Canadian companies spend tens of millions of dollars a year on IT security products and services and staff. Yet a just-released global survey of corporate audit committee members that includes Canadian respondents suggests organizations here aren’t placing as high a priority on the development of cyber security strategies as those in other countries.
According to the study by consulting firm KMPG, only 31 per cent of Canadian audit committee members expressed satisfaction with time spent on cyber security issues by the board, compared to 55 per cent of respondents globally and 57 per cent in the U.S. This comes at a time when network attacks are climbing higher.
“We take that to mean Canadian audit committees think there needs to be more attention at the board level to cybersecurity issues,” Ben Sapiro, a senior manager of KPMG Canada’s risk consulting practice. Globally, organizations spend more time on average on that issue, he said. “We think Canadian companies should be doing the same.”
Yet while one quarter of U.S. respondents saw cyber security as a major company challenge that needed addressing, only one in 10 Canadian audit committee members agreed.
There are a lot of organizations unaware of their dependence on IT, Sapiro said in interpreting that result. There’s also the possibility they don’t understand the complexity of cybersecurity and its impact.

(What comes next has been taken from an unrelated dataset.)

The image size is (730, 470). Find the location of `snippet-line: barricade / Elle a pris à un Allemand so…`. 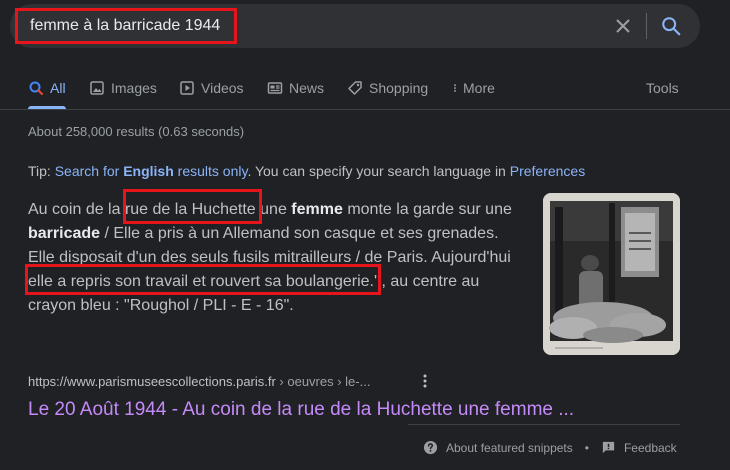

snippet-line: barricade / Elle a pris à un Allemand so… is located at coordinates (276, 234).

The report is based on responses from approximately 1,420 audit committee members in 34 countries, last fall. All survey respondents serve on the audit committee, or equivalent supervisory board, of at least one company. Of the 145 Canadian respondents, 53 per cent were audit committee chairs and 43 per cent serve on audit committees of companies that earn less than $250 million in annual revenue.
Audit committees have the responsibility of identifying and assessing legal, regulatory and, more recently, IT risks to the organization’s board of directors. The committees usually are made up of members of the board, plus the organization’s chief auditor/risk officer, and senior executives including the head of IT.
The report notes that the role of these committees is evolving to take on deeper responsibilities issues like judging technology risks.
“Companies across the country must evaluate whether their audit committees are able to meet the growing and changing requirements of the committee’s roles,” John Gordon, KMPG’s Canadian managing partner for audit, said in a statement. “Bridging any gaps in skills and resources will help to ensure they are able to quickly identify both traditional and non-traditional risks threatening the organization.”
In fact 38 per cent of Canadian respondents said it is becoming “increasingly difficult” to oversee the myriad of responsibilities that are now associated with their audit role.
Half of Canadian audit committee members surveyed believe economic and political uncertainty to be the greatest concern followed by operational risk (46 per cent) and government regulations (40 per cent). To tackle these emerging issues, 31 per cent of Canadian companies said their board has recently reallocated or rebalanced risk responsibilities.
While audit committees rate much of the information they receive about key risks facing the company – legal/regulatory compliance, operational risk, public policy developments – as “good” or “generally good,” many, including Canadian respondents, say information about emerging technologies, the company’s growth and innovation plans, and especially cyber security need improvement, the report says.
Audit committees also want to better understand the company’s global systemic risks and supply chain dependencies, though Canada slightly less so than their US and global counterparts.